CINE › MI VIEJA Y QUERIDA DAMA, CON MAGGIE SMITH Y KEVIN KLINE
› Por Ezequiel Boetti
Reconocido dramaturgo con más de 50 obras en su haber, varias de ellas traducidas a más de 30 idiomas, según asegura la biblia cinéfila Imdb.com, Israel Horovitz debuta en la realización de largometrajes sin olvidar sus orígenes artísticos. Esto no sólo porque Mi vieja y querida dama es la adaptación, a cargo de sí mismo, de uno de sus textos, sino sobre todo porque da la sensación que el hombre piensa en términos puramente teatrales, cayendo así en las trampas habituales del salto entre ambas disciplinas.
Dialogada hasta lo expositivo, filmada casi enteramente en una única locación, siempre en plano y contraplano, y con escenas de exteriores ubicadas a intervalos regulares y menos por funcionalidad narrativa que por la necesidad de “airear” la narración y lucir la turística geografía parisina, la ópera prima del estadounidense, cuyo único antecedente como realizador se limitaba a un mediometraje de 2002 sobre la experiencia de su familia el 11-S, es uno de esos dramas adultos sofocados por la búsqueda de una corrección generalizada.
Corrección en sus rubros técnicos y en las actuaciones, todas ellas tan cumplidas como previsibles, pero más que nada en su idea de poner a los personajes en un camino de redención en cuya meta espera, claro está, una enseñanza sobre las segundas oportunidades.
El que va a aprender es Mathias (Kevin Kline), quien llega a París para hacerse cargo del caserón heredado de su padre. Escritor frustrado, ex alcohólico y con tres divorcios a cuestas, lo hace con la idea de venderlo por unos cuantos millones de euros, sin saber que el legado incluye a una dama inglesa bien entrada en sus noventa (Maggie Smith) que en su momento firmó un contrato por el cual puede vivir allí hasta su muerte.
¿Quién es la señora? ¿Qué hay detrás de su porte galante y palaciego? Horovitz pospone las respuestas hasta bien avanzada la trama, apostando inicialmente a una comedia que entremezcla enredos, chistes de salón, chicanas, alguna humorada idiomática y, last but not least, cierto romanticismo ilustrado en la aparición de la hija de la anciana dama, Chloé (Kristin Scott Thomas), otra que también tiene que adquirir un poco más de sabiduría a la hora de manejarse por la vida sentimental.

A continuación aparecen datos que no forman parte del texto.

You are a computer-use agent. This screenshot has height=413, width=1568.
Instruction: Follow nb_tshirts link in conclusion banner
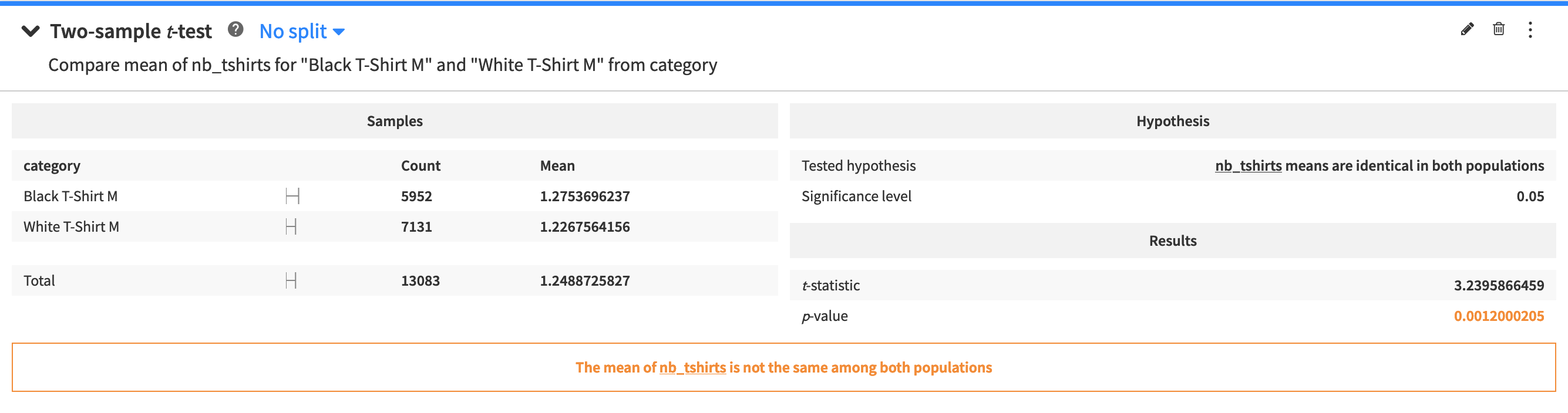(692, 368)
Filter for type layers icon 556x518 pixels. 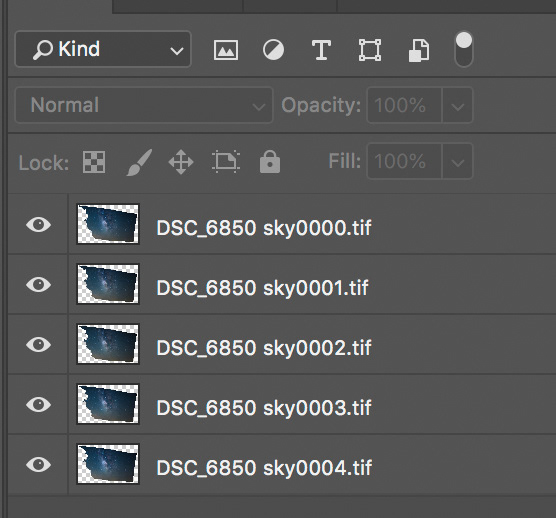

Pero sobre el Ecuador del metraje, la vertiente más densa –no por aburrimiento, sino por gramaje– toma el control del relato mediante una sucesión de largos parlamentos sobre amores, infidelidades y mentiras, desplazando el centro dramático del film al progresivo develamiento de una serie de secretos ocultos durante años, todos con su correspondiente pedido de disculpas postrero. Secretos que Mathias asimila, una y otra vez, pegándose unas buenas caminatas por las orillas del Sena, quizá la única salida para reconfigurar una vida en poco menos de dos horas.